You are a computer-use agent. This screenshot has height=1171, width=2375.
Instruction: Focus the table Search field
# # # # #
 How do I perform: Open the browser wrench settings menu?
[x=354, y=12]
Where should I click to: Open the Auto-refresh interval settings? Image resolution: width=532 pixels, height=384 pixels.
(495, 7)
# # # # #
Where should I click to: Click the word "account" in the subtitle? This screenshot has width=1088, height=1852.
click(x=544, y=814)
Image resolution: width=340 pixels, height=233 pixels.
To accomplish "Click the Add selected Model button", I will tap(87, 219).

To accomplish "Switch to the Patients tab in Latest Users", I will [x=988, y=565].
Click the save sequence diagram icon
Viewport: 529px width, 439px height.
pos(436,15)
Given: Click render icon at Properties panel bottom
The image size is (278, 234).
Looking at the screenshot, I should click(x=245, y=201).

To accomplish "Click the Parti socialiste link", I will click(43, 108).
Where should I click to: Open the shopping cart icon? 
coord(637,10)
# # # # #
(About this task)
Reproduce exactly the stretch of the material above that starts at the line with "You are a computer-use" and ends at the line with "Instruction: Focus the table Search field", both included, and nothing else.

(Your response)
You are a computer-use agent. This screenshot has height=1171, width=2375.
Instruction: Focus the table Search field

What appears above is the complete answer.